The convention that drafted the 1868 North Carolina Constitution included African-American delegates and others who moved to the state after the Civil War. A history of the convention, written in 1911 by Judge Henry Connor, disparaged the "Northern men … whose views and sympathies were hostile to the white people." Connor said that "the vote against ratification was entirely by the whites," and he criticized the constitution for allowing black citizens to vote. The relatively progressive document also banned slavery and abolished property requirements for voting.
The 1868 Constitution generally gave the legislature less power, shifting more to the governor and voters. The delegates to the convention rejected a proposal to preserve the state's system of letting the legislature choose judges. Abraham Galloway, a black delegate who had returned to North Carolina after fleeing to Pennsylvania to escape slavery, called the then-existing judiciary "a bastard born of sin and secession." The constitutional convention wanted new judges chosen in elections that were now open to African-American and poor white men — not judges picked by the Confederate legislature.
While the North Carolina Constitution was radically changed after the end of Reconstruction and during the Jim Crow era to restore some legislative power over the courts, judicial elections remained.
Professor Jed Shugerman's history of judicial elections, "The People's Courts," discussed how a few Southern states moved from judicial elections to merit selection in response to black voters regaining some power from 1950 to the early 1970s. Birmingham, Alabama, became the second jurisdiction in the U.S. to adopt merit selection in 1950, following the state of Missouri. Shugerman explains how racist Democratic politicians had implemented new restrictions on voting, and Birmingham's "white establishment worried that judicial scrutiny might jeopardize all of their voting restrictions against both black voters and poor whites."

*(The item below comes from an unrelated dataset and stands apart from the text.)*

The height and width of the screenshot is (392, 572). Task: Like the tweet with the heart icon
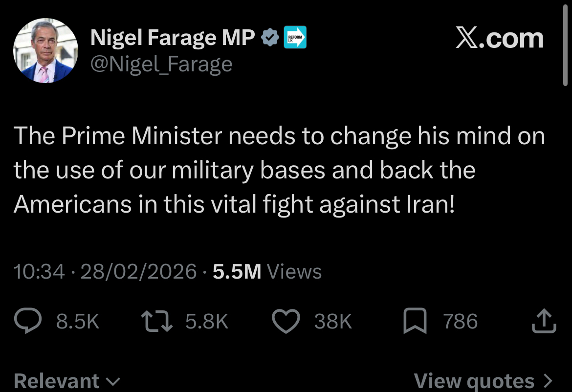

Shugerman also notes that in the early 1970s, when Tennessee and Florida became the only Southern states to use merit selection to choose their supreme courts, both states had seen "the most progress in registering black voters." White southerners' interest in judicial appointments over elections, he concluded, was revived by the Voting Rights Act of 1965 and Supreme Court rulings to protect civil rights.
Some North Carolina legislators have also discussed amending the state constitution to add a voter ID requirement, which research has shown disproportionately lowers non-white voter turnout. Though a voter ID amendment would not override federal voting rights protections, it could tie the hands of state courts in addressing any discriminatory voter ID laws.
Amending the North Carolina Constitution first requires state lawmakers to approve the proposed amendment by a 60 percent margin and then approval from a majority of the voters. At a recent hearing, Republican state Rep. John Blust acknowledged that passing a legislative selection referendum would be an uphill battle. No state has approved a constitutional amendment giving up the right to elect judges since the 1980s.